RPA is not new. In fact, it has been around for more than two decades and has been deployed across many business areas with varying levels of complexity. For instance, it can be of a generalized nature, propagating data into desktop applications or documents, or consist of highly customized applications geared to a specific vertical market or a specific department, such as accounting or finance. RPA can be customized to a specific company or be enterprise-grade software that is scalable and reusable. RPA doesn’t replace existing business process management systems, case management systems, or contact center/back-office applications. Rather it augments and complements these solutions, without the requirement for complex application programming interfaces or coding, allowing for quick deployment.

RPA provides a plethora of business benefits. Among the simplest are quick deployment and low reliance on IT. RPA applications are easier to deploy than many enterprise applications, as they work with the presentation layer that a live agent or back-office worker would see rather than having to integrate with each application. They can employ other applications without complex integration, allowing easy, affordable task management; cost-effectively scale up or down without requiring the business to hire additional resources; reduce or eliminate repetitive, time-consuming tasks; and help businesses maintain compliance with rules and regulations. RPA also can bypass security bottlenecks, as virtual agents can access data that is fenced off from live personnel, thus clearing a security hurdle to complete a process.

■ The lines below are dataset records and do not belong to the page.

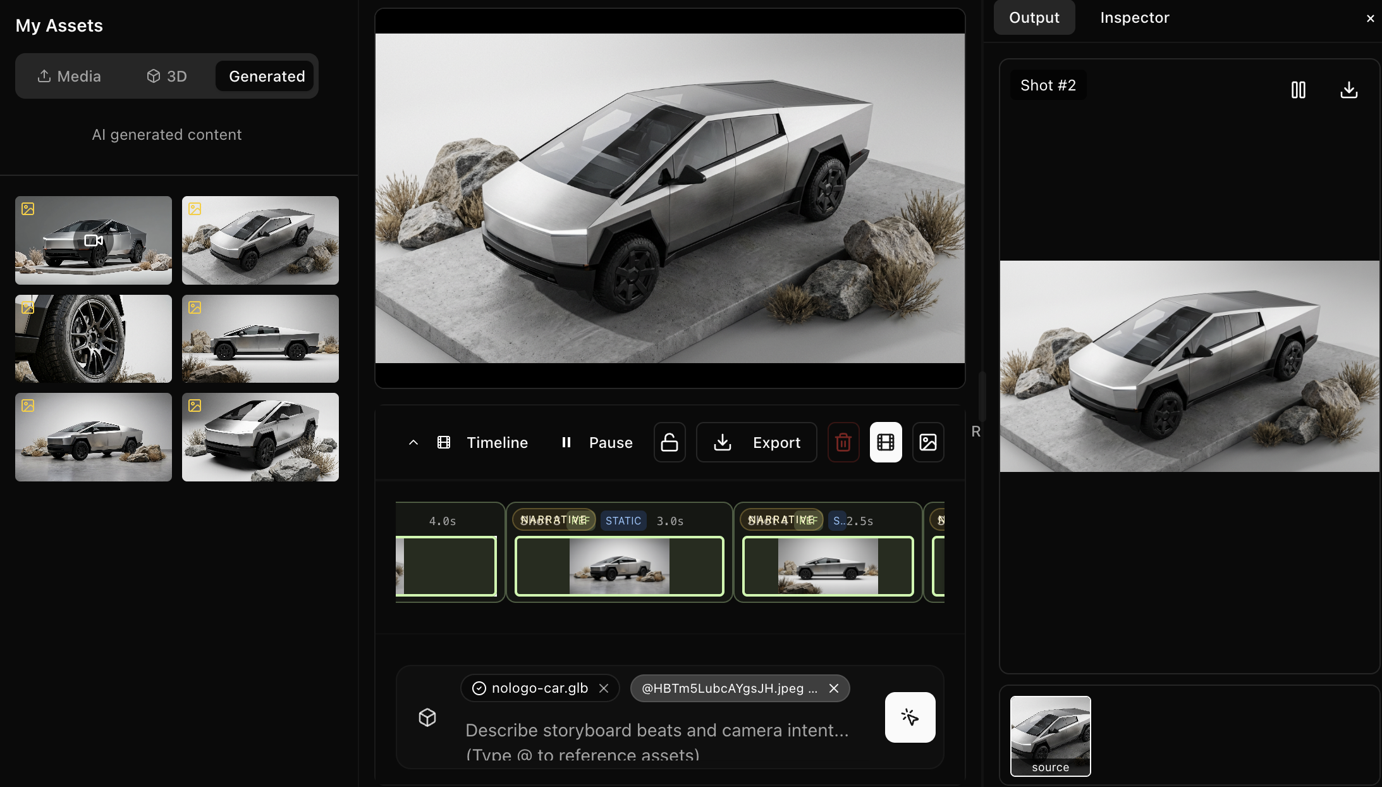Collapse the timeline panel with the chevron

click(x=414, y=442)
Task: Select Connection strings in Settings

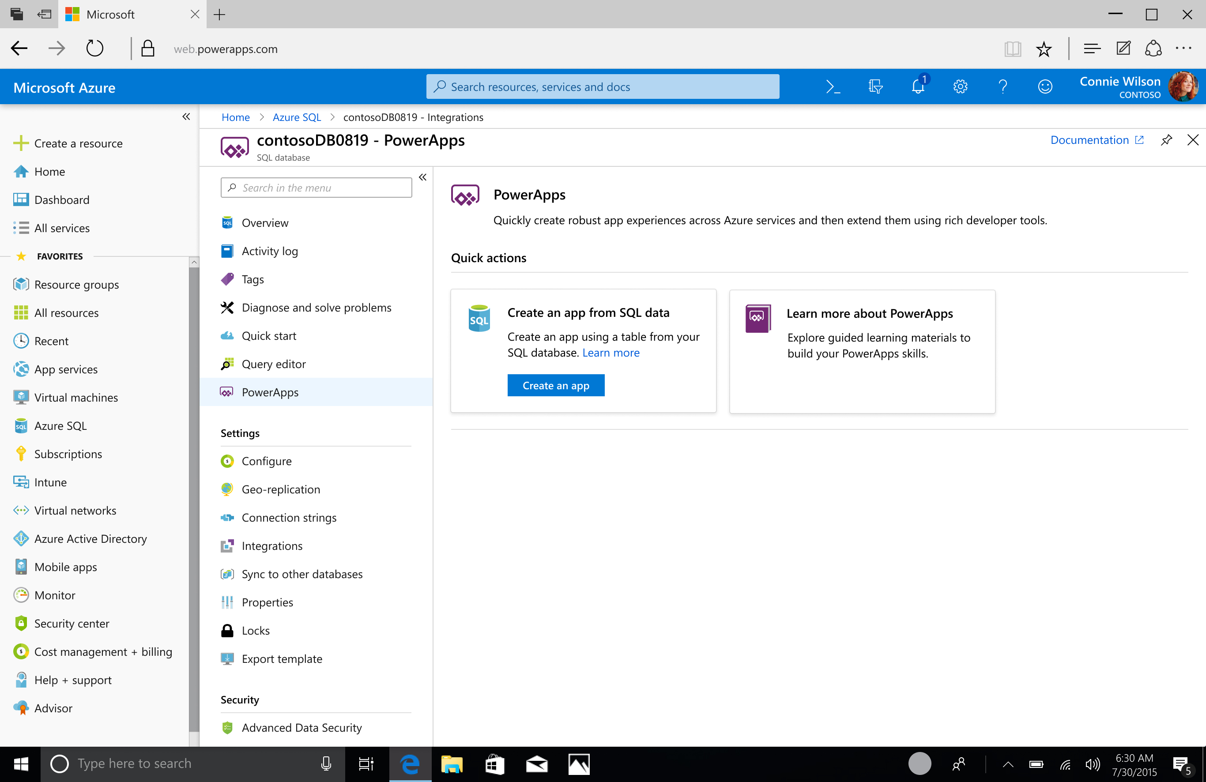Action: (x=289, y=518)
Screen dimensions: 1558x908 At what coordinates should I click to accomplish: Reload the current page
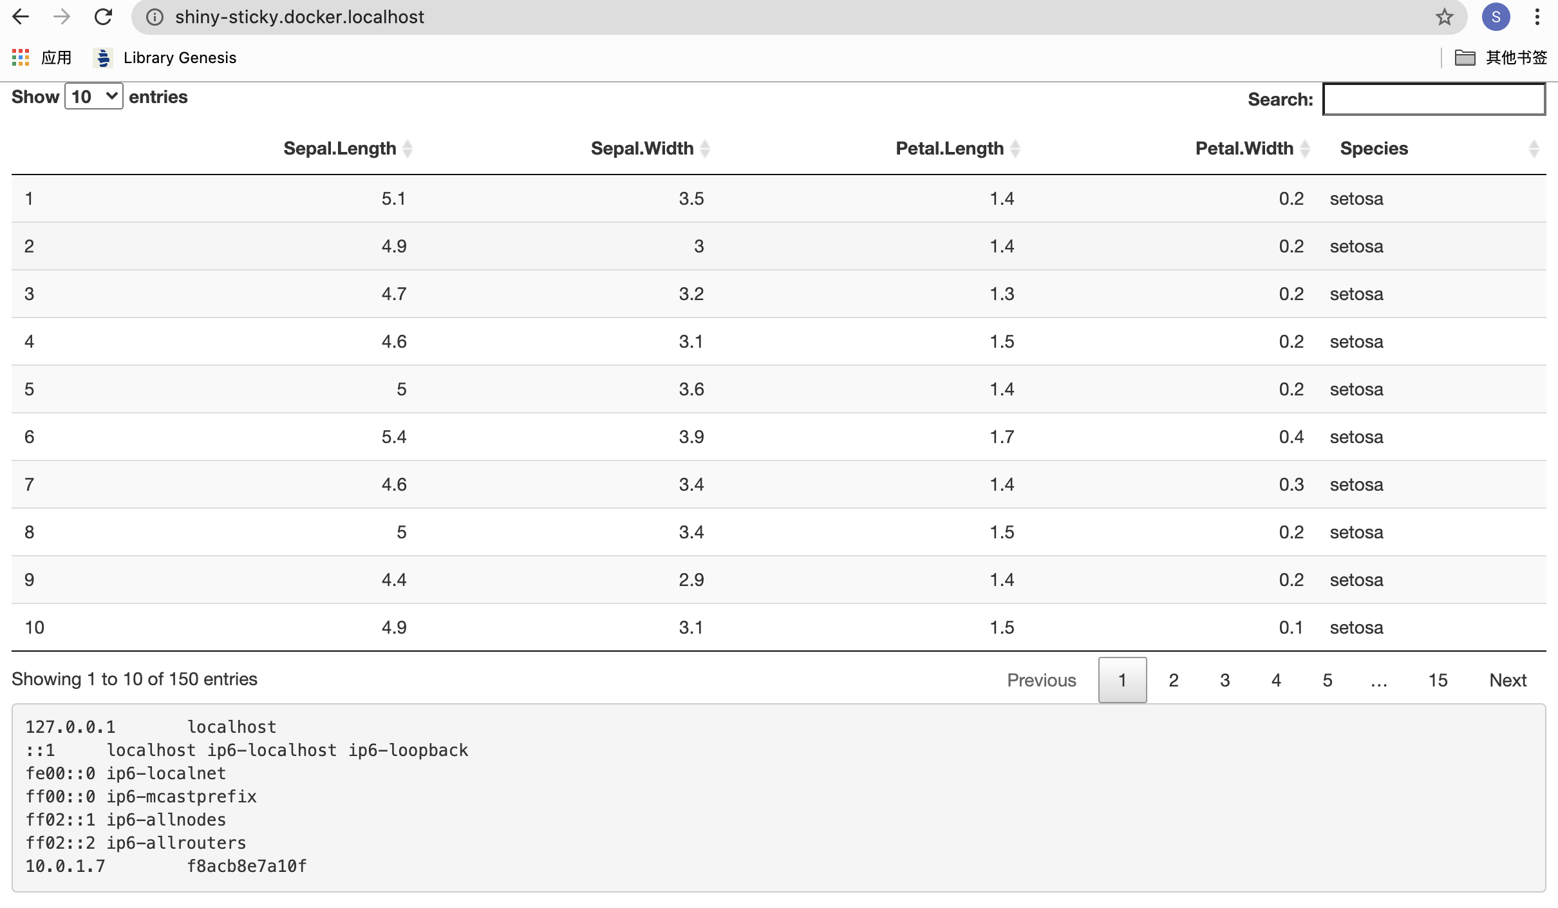[103, 17]
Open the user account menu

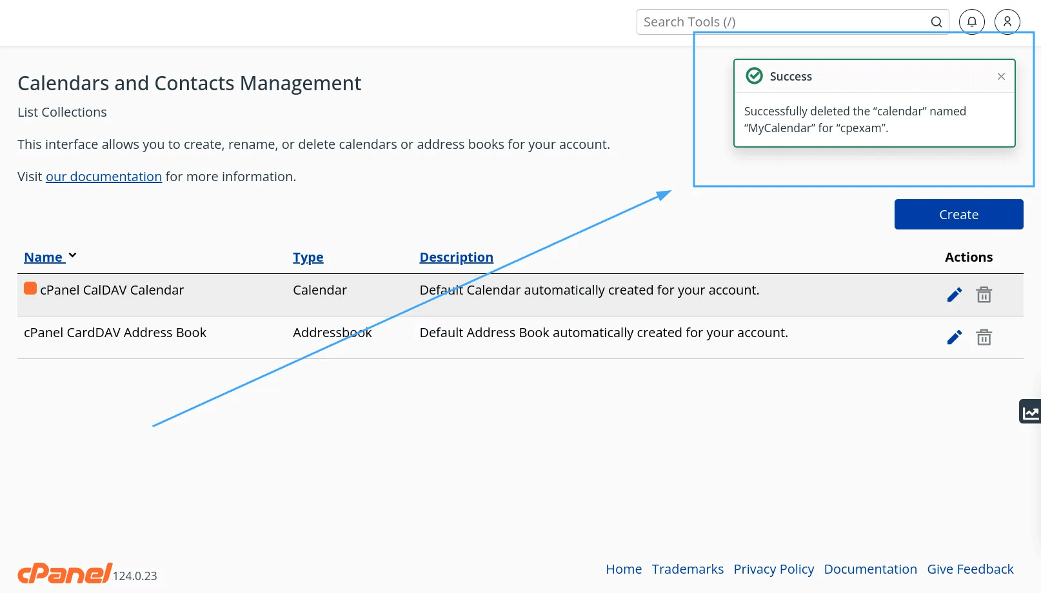[x=1007, y=21]
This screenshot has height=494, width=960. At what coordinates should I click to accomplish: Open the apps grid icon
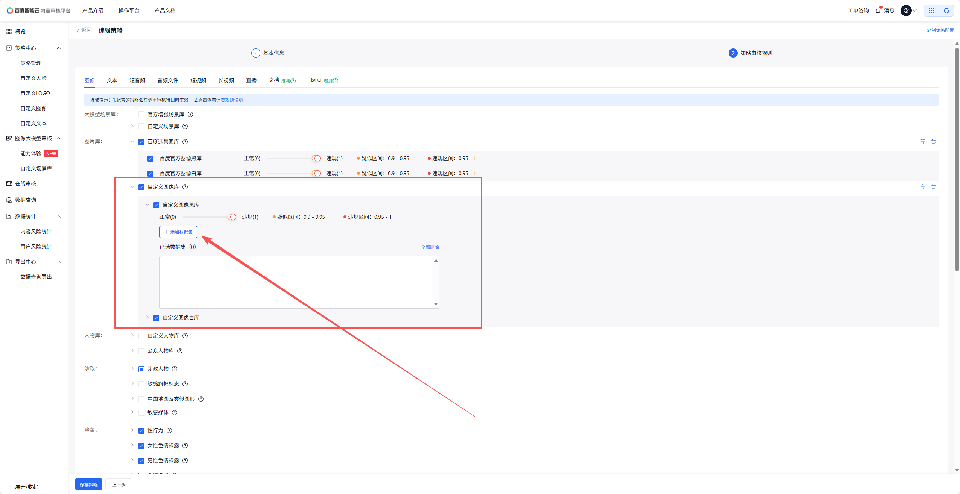931,11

Even more benefits can be attained when RPA is integrated with advanced technologies within the AI, ML, and speech technology realms. For instance, the use of advanced AI and ML allows the robots to learn and change as new data becomes available, improving their capabilities over time. And when combined with voice authentication and speech analytics, RPA can reduce social engineering attacks, match against watch lists, detect potential fraud, notify customers of a fraud attempt and then take further action based on the customer response, or guide human agents in responding to customers.

An RPA workforce can streamline workflow, working unattended and fully automating routine processes and reducing errors in the back office. Such efficiency has the added benefit of reducing unnecessary interactions with the contact center. When used directly in a customer care environment, some solutions allow for the integration of RPA with desktop applications. Here RPA can automate or assist with agent tasks, working in the background or alongside agents providing guided assistance to agents as a pop-up desktop application. This sort of “attended” automation can assist with desktop activities, guide agents through complex processes, or even show them sales or compliance scripts so they can provide a more professional and coherent service.

The benefits of RPA have not gone unnoticed in the contact center vendor community. Aspect Software, Cicero, NICE, and Verint Systems, among others, have RPA solutions integrated with their broader analytics portfolios, such as fraud detection and prevention solutions, or as part of desktop automation packages. Other RPA providers of note, focused in and out of the contact center, include Automation Anywhere, Blue Prism, dinCloud, Epiance, Jacada, Kofax Kapow, Kryon Systems, Pegasystems Redwood Software, SpiceCSM, UIPath, and WorkFusion.